* [SUPPLIED RECORDS]:
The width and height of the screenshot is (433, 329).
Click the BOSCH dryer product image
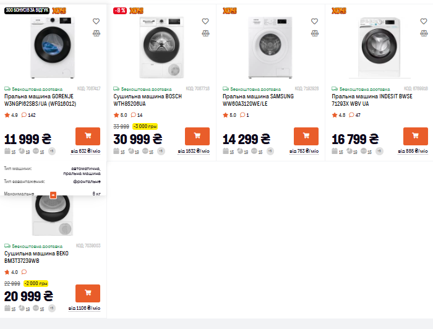coord(162,46)
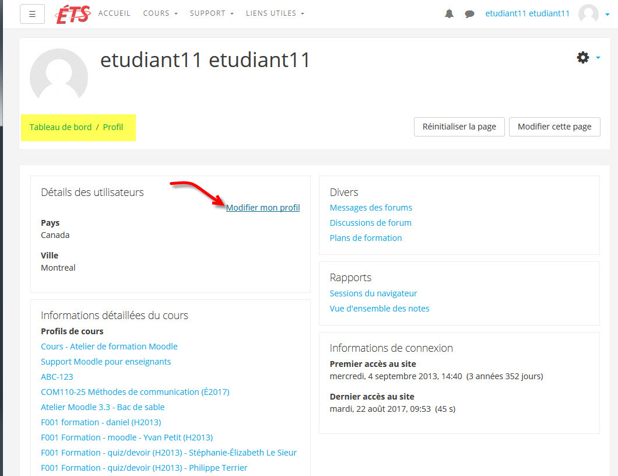Click the small user avatar in the header
618x476 pixels.
click(x=588, y=14)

* [ASSIGNED TASK]:
If the data includes images, skip them and copy every line exactly.

* [TASK SOLUTION]:
The width and height of the screenshot is (433, 329).
Click the BOSCH dryer product image
coord(162,46)
Click the small user avatar in the header
618x476 pixels.
click(x=588, y=14)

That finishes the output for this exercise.